Histórias de Brasília. Juscelino Kubitschek (JK) na inauguração de Brasília.
Histórias de Brasília. Juscelino Kubitschek (JK) na inauguração de Brasília.(foto: Arquivo Público do Distrito Federal)

 

Convidado para trabalhar na filial do Bank of London, o advogado aposentado José Cavalcante, 83, saiu da capital paulista para Brasília ainda jovem, com apenas 21 anos. Quando chegou ao quadradinho, um ano antes da inauguração, tudo estava começando, inclusive o banco, que era o pioneiro na região.

Nas lembranças de José, a inauguração da cidade foi uma “festa do povo”, o ápice de um grande feito para a história do país. “Foi a realização de um sonho que vinha desde o Império. Era uma alegria só, um sentimento de fazer parte e participar de uma grande realização.
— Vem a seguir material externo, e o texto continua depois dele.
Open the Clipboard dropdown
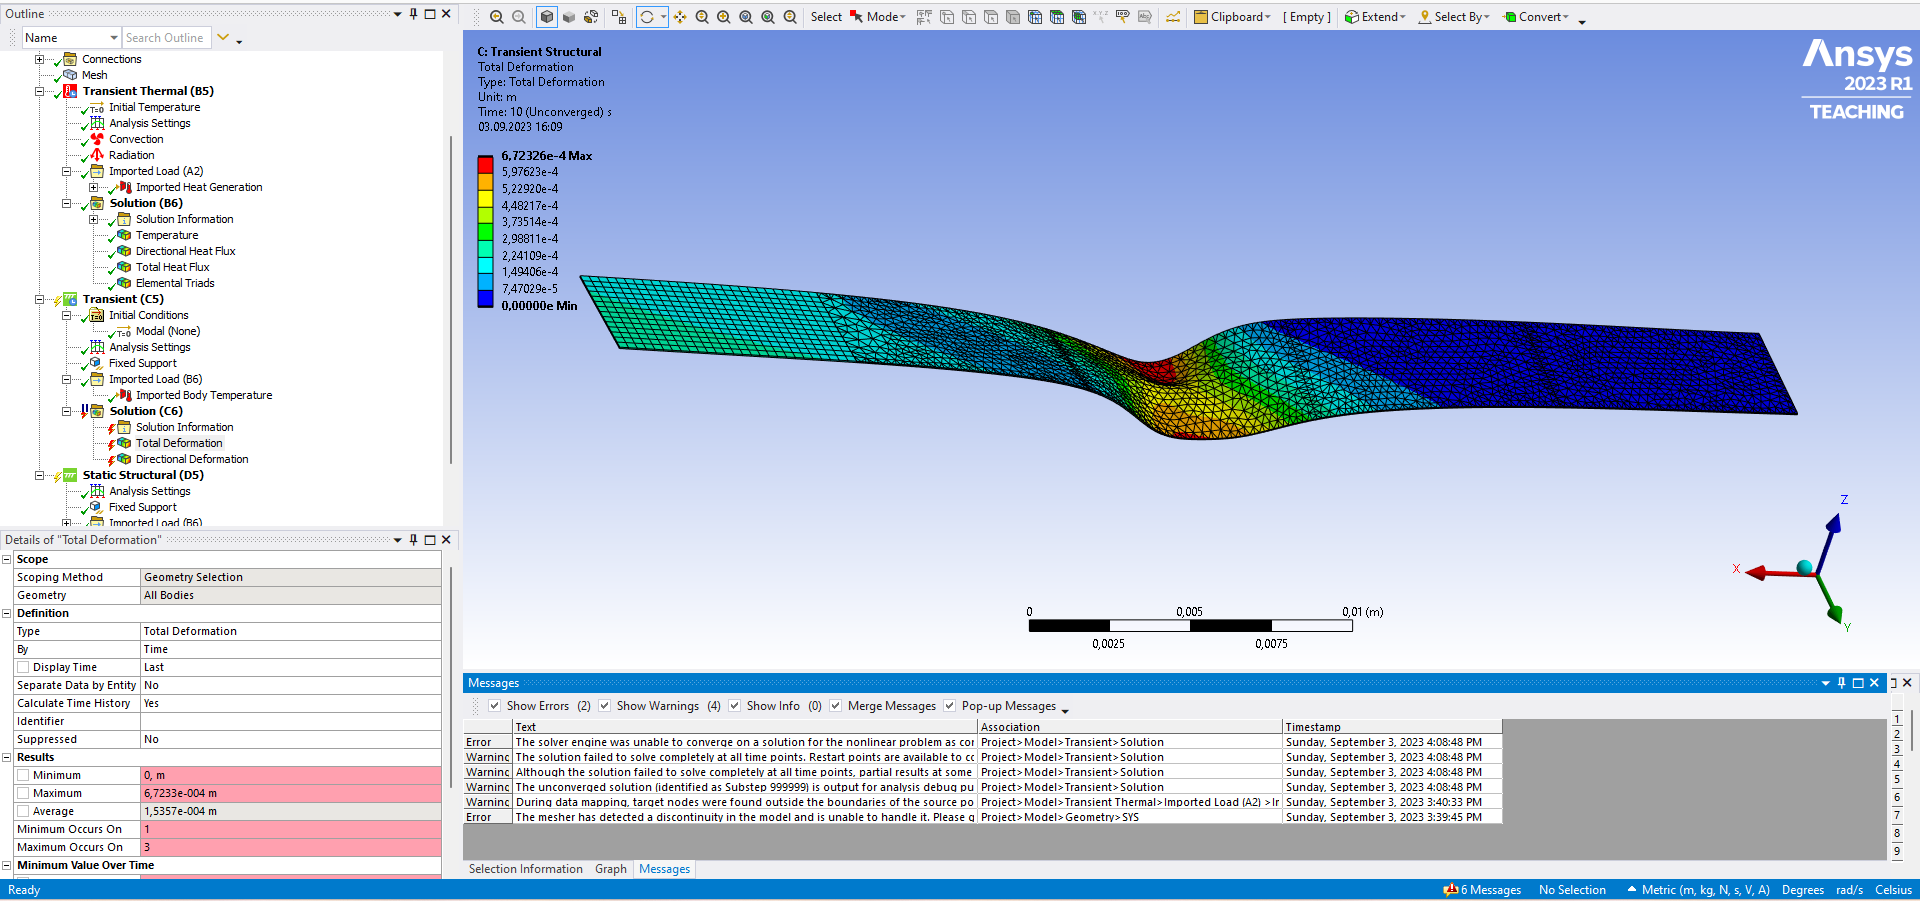The image size is (1920, 901). pos(1232,17)
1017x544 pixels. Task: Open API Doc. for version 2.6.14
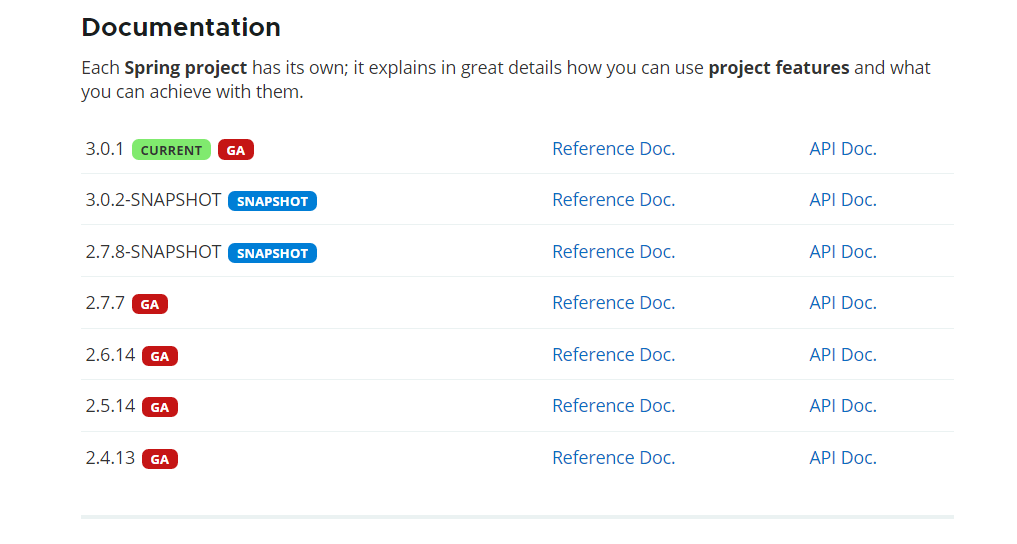(843, 355)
Cada trabalhador tinha um pedacinho de sua vida entregue na construção de Brasília. Não foram apenas as autoridades que participaram. Os visitantes e os candangos também estiveram presentes, todo o povo estava lá externando a alegria de terem construído uma cidade”, narra, saudoso.

Entre os eventos presenciados por ele que mais marcaram o início da existência da cidade estão a corrida de fórmula 1, no Eixão Sul, e a primeira missa inaugural da cidade, no pátio externo do Supremo Tribunal Federal. “O campeão brasileiro da época, o Chico Landi, participou da corrida. Além disso, o evento contou com a presença do campeão mundial, o argentino Juan Manuel Fangio. Juscelino também estava presente com aquela alegria dele, sempre no meio do povo.”

Assim que a vida estava mais estabilizada, José buscou uma integração sócio-religiosa e entrou para o grupo da Igrejinha de Fátima, que promovia inúmeras atividades voltadas para a fé. Foi por meio desse trabalho que ele conheceu Maria Teresinha, sua falecida esposa. “Fomos nos conhecendo mais a fundo e sentindo essa aproximação de almas, de modo de ser, e, aos poucos, foi crescendo essa afetividade e simpatia. Daí passamos a namorar, noivamos e nos casamos, em 1962, na Igrejinha de Fátima, onde nos vimos pela primeira vez”, recorda-se.

Com ela, o aposentado construiu laços familiares, que só foram possíveis graças à mistura de pessoas que vinham de todos os cantos do país: “Por ser uma nova cidade, Brasília também contou com esse ambiente de integração nacional, espiritual e de corações — o que favoreceu a realização de famílias. Imagine quantas e quantas famílias surgiram em Brasília dessa integração de diferentes nacionalidades?”.

Da união entre o paulista e a amazonense, nasceram dois filhos e quatro netos, motivos de alegria para José. “É uma alegria termos uma família originada, criada e desenvolvida aqui. São pessoas amorosas. que refletem essa bênção que é Brasília.”